The idea is that it will personalize anyone's relationship with climate change.
Users input their daily habits, the app combines their information with every single users and it calculates their impact on the planet. Users will be able to combine their faces with the worlds. The app is missing information on climate changes.

Chin is compelled to make art in spite of his dark world view which is in keeping with his philosophy of "taking action as resistance to insignificance."

Mel Chin has also exhibited in numerous group shows including the Fifth Biennial of Havana, Cuba; Seventh Architectural Biennial in Venice, Italy; Kwangju Biennale, Korea; Hirshhorn Museum, Washington D.C.; Museum of Contemporary Art, Los Angeles; the Whitney Museum of American Art; P.S.1 Contemporary Art Center; Museum of Modern Art; and the Asian American Arts Centre, New York City among others.
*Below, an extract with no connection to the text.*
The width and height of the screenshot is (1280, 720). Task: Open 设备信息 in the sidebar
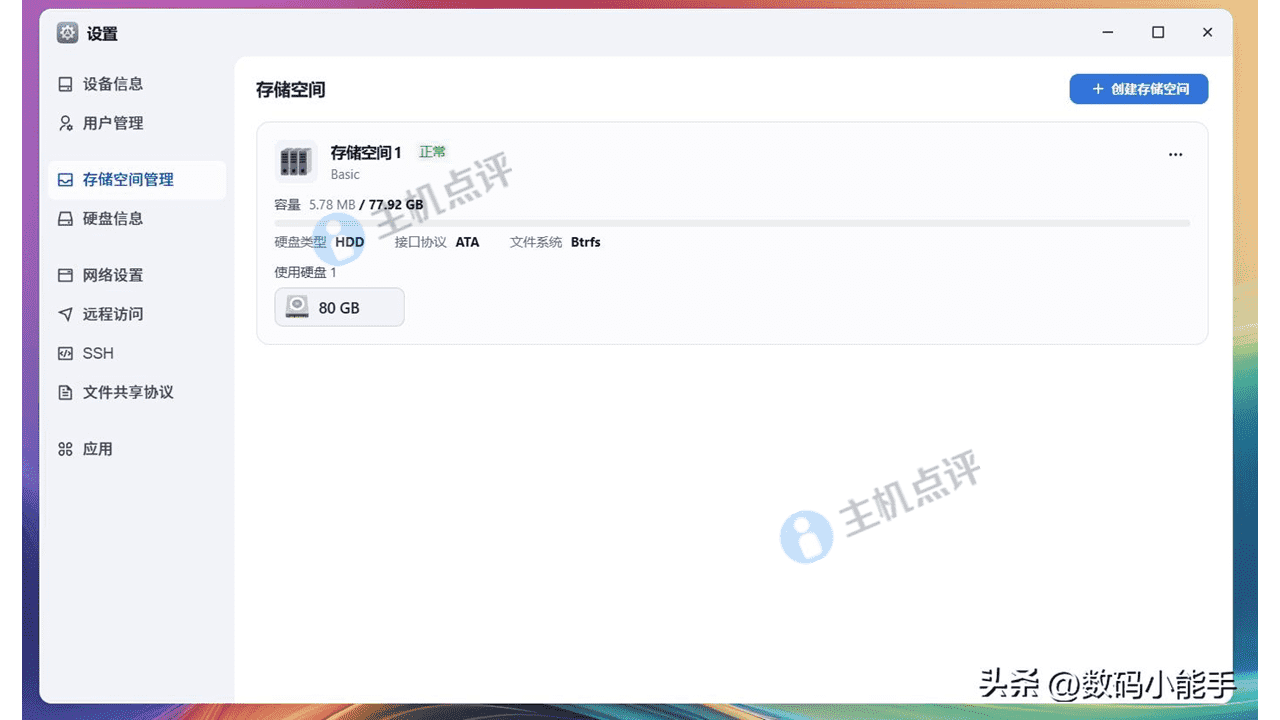[113, 84]
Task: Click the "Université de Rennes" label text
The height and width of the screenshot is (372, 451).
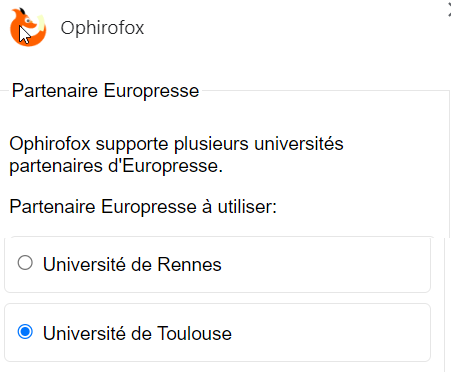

In 2006 Mel Chin visited New Orleans after hurricane Katrina to evaluate with fellow artists creative solutions to cure the aftermath of destruction as result of the storm. Chin began Operation Paydirt to find a solution for the high lead contimination in the soil of New Orleans, a problem that existed before Katrina. To assist the funding of Operation Paydirt, the Fundred Dollar Bill Project was implemented in schools across the United States to symbolically raise 300,000,000 dollars to propose to Congress for an exchange of real dollars in the Summer of 2010.

===2010s–present===
Chin has been included in the Asian American Arts Centre's art Asia America digital archive. In 2018, Chin created work for Philadelphia Contemporary's Festival for the People, that also included works by artists Michel Auder, Erlin Geffrard and Rikrit Tiravanija.

Mel Chin's work was featured in the Spirit in the Land exhibition and catalog presented by the Nasher Museum of Art at Duke University and published by Duke University Press, respectively, in 2023. In 2024, the exhibition is traveling to the Pérez Art Museum Miami, Florida.

In 2024–25, Mel Chin participated in Breath(e): Toward Climate and Social Justice at the Hammer Museum, part of Getty's PST ART initiative. Curated by Glenn Kaino and Mika Yoshitake, the exhibition featured newly commissioned works by more than twenty artists addressing the climate crisis and social justice.

Mel Chin’s Pool of Light is a sculptural installation composed of approximately one hundred mid-century office chairs arranged into a monumental chandelier structure. Presented by PAC Public, it debuts in the Special Projects section of the inaugural Untitled Art fair in Houston from September 18–21, 2025.

== Awards ==
Mel Chin is the recipient of multiple awards including the US National Endowment for the Arts, New York State Council for the Arts, Art Matters, Creative Capital, and the Penny McCall, Pollock/Krasner, Joan Mitchell, Rockefeller and Louis Comfort Tiffany Foundations and Nancy Graves Foundation Award. He was a 2013 Artist-in-Residence at the McColl Center for Art + Innovation in Charlotte, NC. In 2010 he won a Fellow award granted by United States Artists.
In 2010 Chin received the biennial Fritschy Culture Award from the museum Het Domein, Sittard the Netherlands. "The jury praises the unique way in which Chin, in many of his projects, creates a form of art in which participation and other forms of engagement are key. In awarding the Fritschy Culture Award 2010 to Mel Chin, the jury members emphasize the critical engaged nature of this prize and the expression of contemporary global issues." As part of the Fritschy Culture Award, Mel Chin exhibited a solo show at the museum Het Domein, titled "Disputed Territories". In 2019, Mel Chin was named a MacArthur Fellow.